Читаем Роман на два голоса полностью

Он увлекся изображением лилий. Дорогие благоуханные цветы, которые, не жалея получки, покупал он на Центральном рынке, в композициях соседствовали с грубыми атрибутами действительности: угрожающе черными огромными клещами, частями коленчатых чугунных труб, вспухших от ржавчины, и отвратительными ложками-скребками, гинекологическим инструментом (он купил его, было, для резьбы, но тот не пригодился). И она, боясь выпытывать, что за идея заключена в изображениях, вслух вспоминала, глядя на царственной формы шестилепестковые цветы: “Посмотрите на лилии полевые, они не трудятся, не прядут…”

На какое-то время он оставил технику ксилографии, которая, как он считал, связывала размах руки, и взялся за линогравюры, ковыряя и рассекая пластик заостренной велосипедной спицей. Он изобразил ближайшую церковь, Ильинскую, на набережной — с ее малой луковкой и невысокой колокольней. Оспенно грозное небо, серые дома с черными зевами окон, а возле самого храма — продолговатое тело барака, страшного, стены в крапинах и трещинах. Он так сильно выдавливал на поверхности линолеума линии горбатого тротуара и камней, вымостивших дорогу, что те вышли нарочито выпуклыми. Как будто, представлялось его вдохновенной подруге, одна земля и была прочной, неся на себе зыбкие массы зданий, а булыжники выдавались из плоскости, как лещадки на иконах.

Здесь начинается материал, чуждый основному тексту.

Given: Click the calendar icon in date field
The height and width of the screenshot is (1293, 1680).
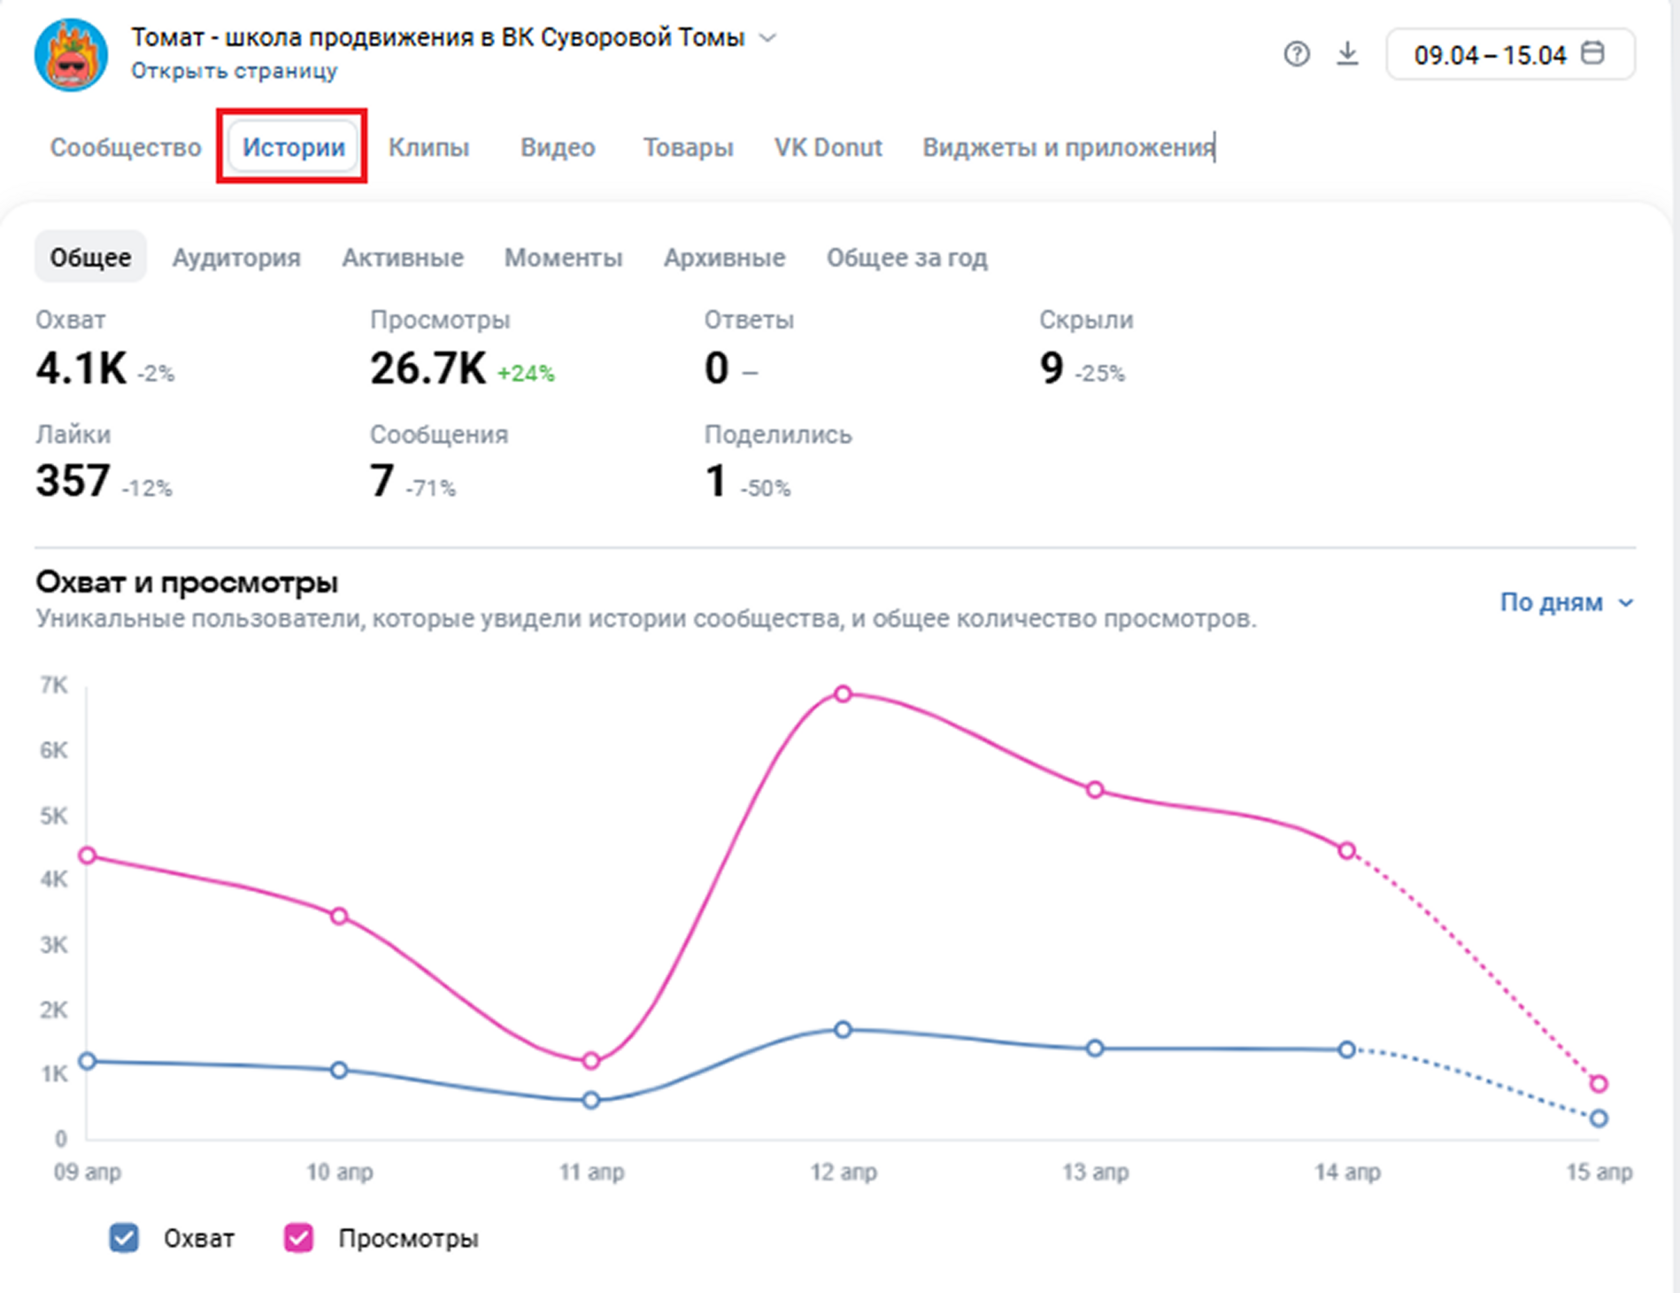Looking at the screenshot, I should (x=1593, y=53).
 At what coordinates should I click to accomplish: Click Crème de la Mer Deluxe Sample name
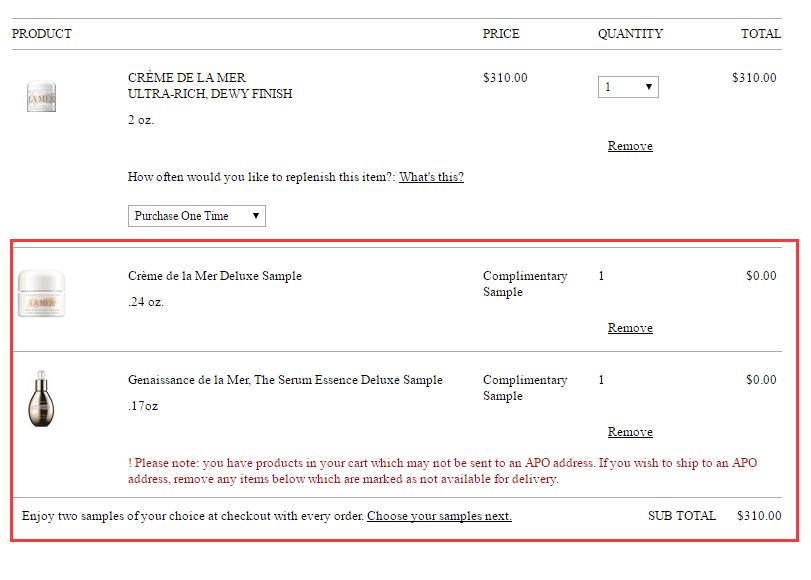coord(215,276)
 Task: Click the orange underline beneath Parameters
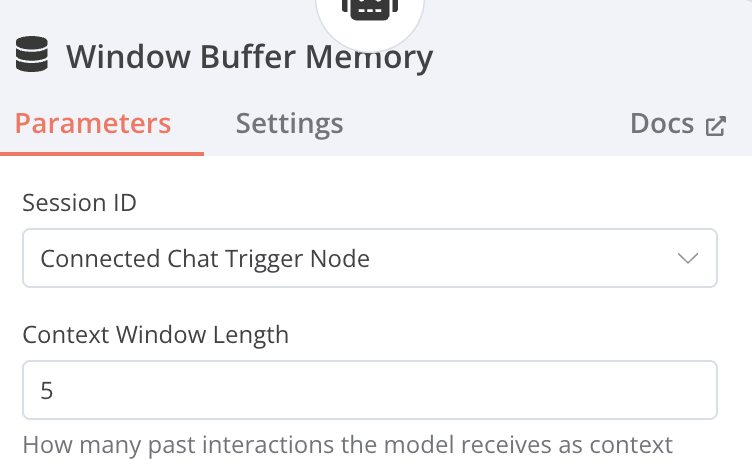102,154
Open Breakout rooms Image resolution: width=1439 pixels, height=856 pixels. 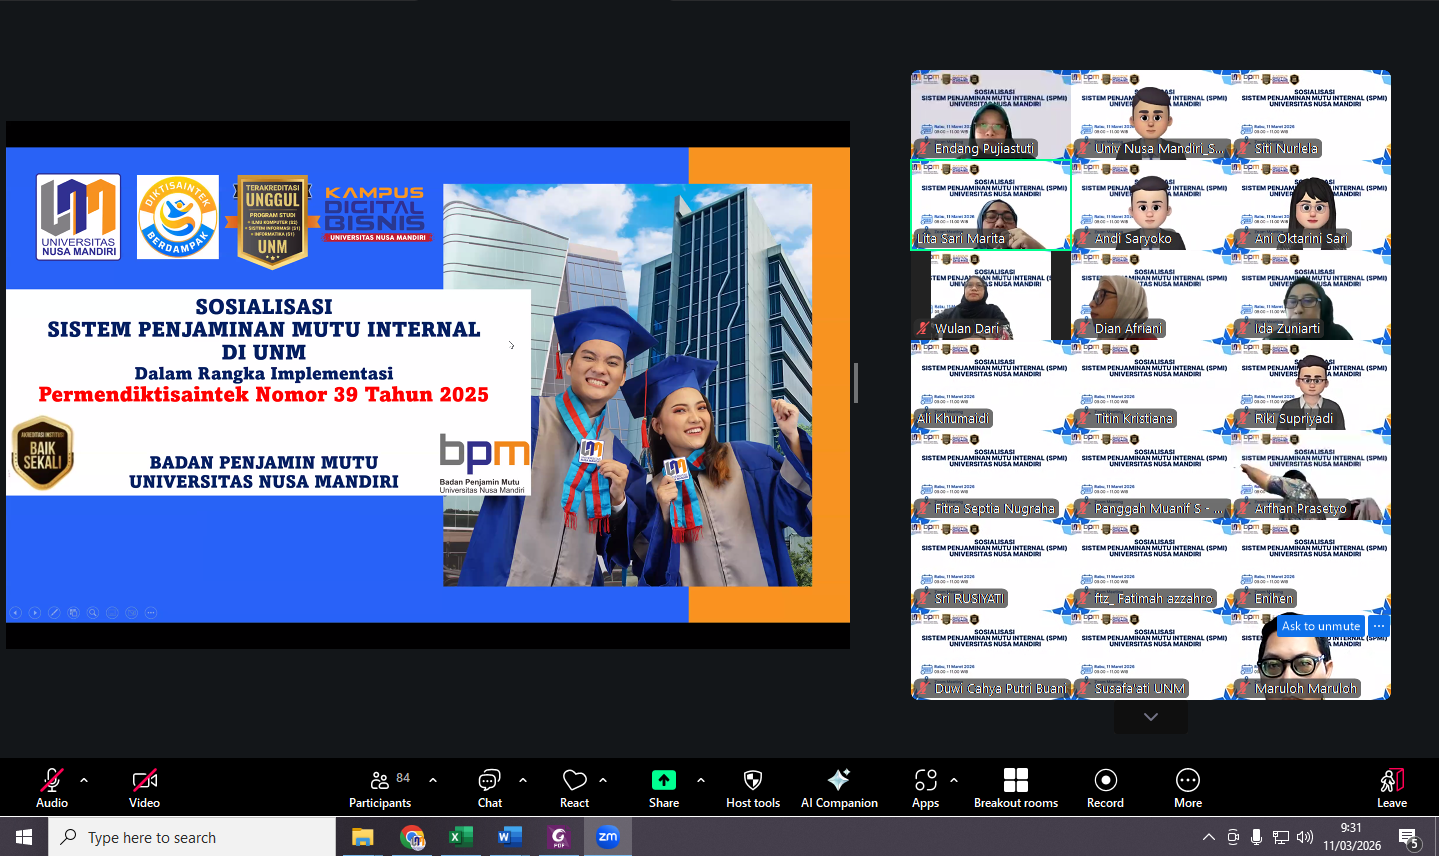point(1015,780)
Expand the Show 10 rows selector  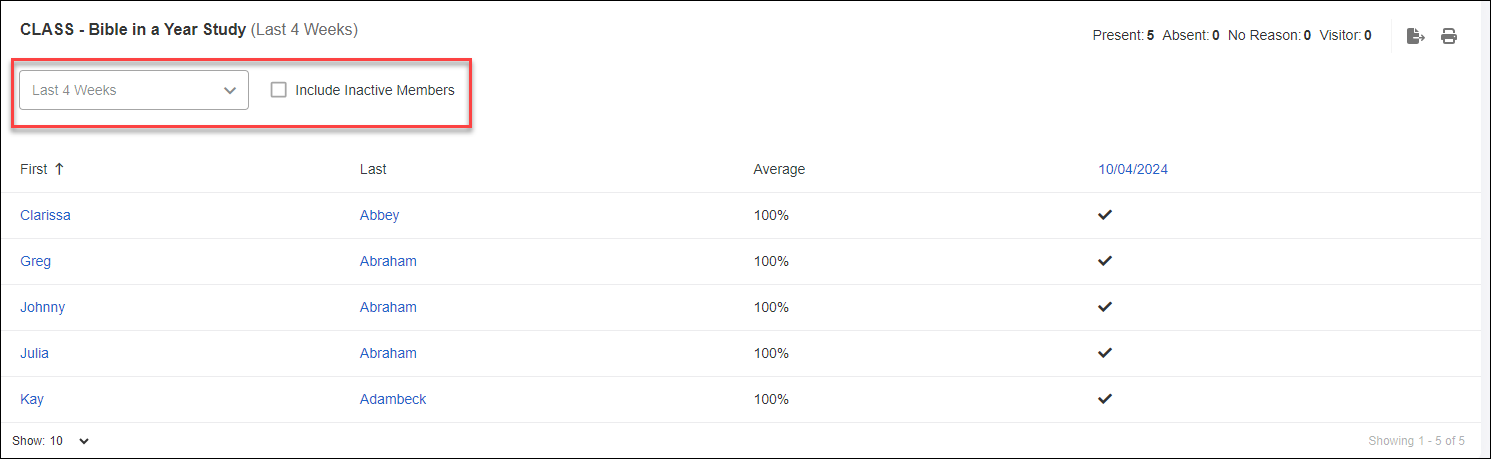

Насмотревшись слепков в музее изящных искусств, он и сам рисовал античные головы и воинов в шлемах, и беспорядочно сваленное гладиаторское оружие, и отдельно — мужские руки, держащие щит или сведенные судорогой от ощущения рукоятки палаша в ладони.

Он отпечатал несколько групповых картинок в манере Мунка, потом гладильщиц, работающих за общим столом — углы плечей и локтей, большие чугунные утюги, которыми теперь уж и не пользуются, утрированная гибкость острых членов, затупленные концы решительных штрихов.

Но дольше всего бился он над изображением кентавра, существа, трагического в своей силе и неприкаянности. Мощным торсом тот приникал к высокому телу женщины, наполовину ставшему древесным стволом, опоясав грубым охватом ее деревянные бедра. Эта композиция долго, мучительно не получалась. Кентавр, нарисованный в фас, воспринимался как козлоногий человек, лошадиное тело жило как-то отдельно от головы, поворот в пространстве не давал целостности фигуры. Рисунок вышел внезапно, точный в каждой детали. Поставив туловище человекоконя вполоборота, развернув в треть листа его надутую отчаянным вдохом грудь, художник наш добился наконец должного запечатления: кентавр упирался копытами задних ног в бугры дубовых корней, выпяченными губами тянулся к шее отпрянувшей и не способной убежать дриады, обнаруживая такой напор могучего жаждущего паха, что для вырезывания обильных мускулов этого мифологического существа не хватало возможностей ксилографии.

32

Она не понимала его пристрастия к античности, к этому миру, незнакомому понятию греха, как она думала, неразвитому в части таких чувств, как жалость и сострадание. Ее возлюбленному неведомо было это раздвоение, это противопоставление духовного и плотского. А она ела себя изнутри сомненьями и в самые сладостные минуты их близости чувствовала, что возмездие будет сурово.

В редкие свои наезды к родителям на их осуждающие слова и требования узаконить супружеские отношения, она говорила: “Мама, если люди друг друга любят, зачем ходить в милицию?” Но она совсем не была уверена в том, что он ее любит.

А он не понимал быстрой смены ее настроения, внезапных необъяснимых слез. Его тяга к этому единственному существу — ведь внутренне он признавался себе с тоской, что и к матери равнодушен, — включала радость оттого, что им так хорошо вместе, что они прекрасны и соразмерны, как говорилось в апулеевых “Метаморфозах”, но мыслей о том, чтобы жертвовать ради нее чем-то, о сладости умаления ради другого человека, у него не бывало.

И она все это знала со слов и без слов — слабым умом, истерическим чутьем, и даже успокаивала своего избранника, чтобы не будить в нем душевного разлада: “Физическое единство — самое главное”. Но как она хотела, чтоб он возражал, чтоб говорил именно те слова, которые она давно придумала за него! И чуть ли не плакала, когда он брал в горсти, взвешивая в ладонях, ее тяжелые гладкие волосы, за полгода отросшие ниже плечей, и не могла утешиться от его успокаивающих поглаживаний.

С беспокойством и почти раскаянием грешницы вспоминала она потом их неаскетические ночи, и впивание поцелуев, соприкосновение языков невидимыми чувствительными клетками плоти, и смех, и поддразнивание, и эта цитата из “Золотого осла”: “Приняла его без остатка”.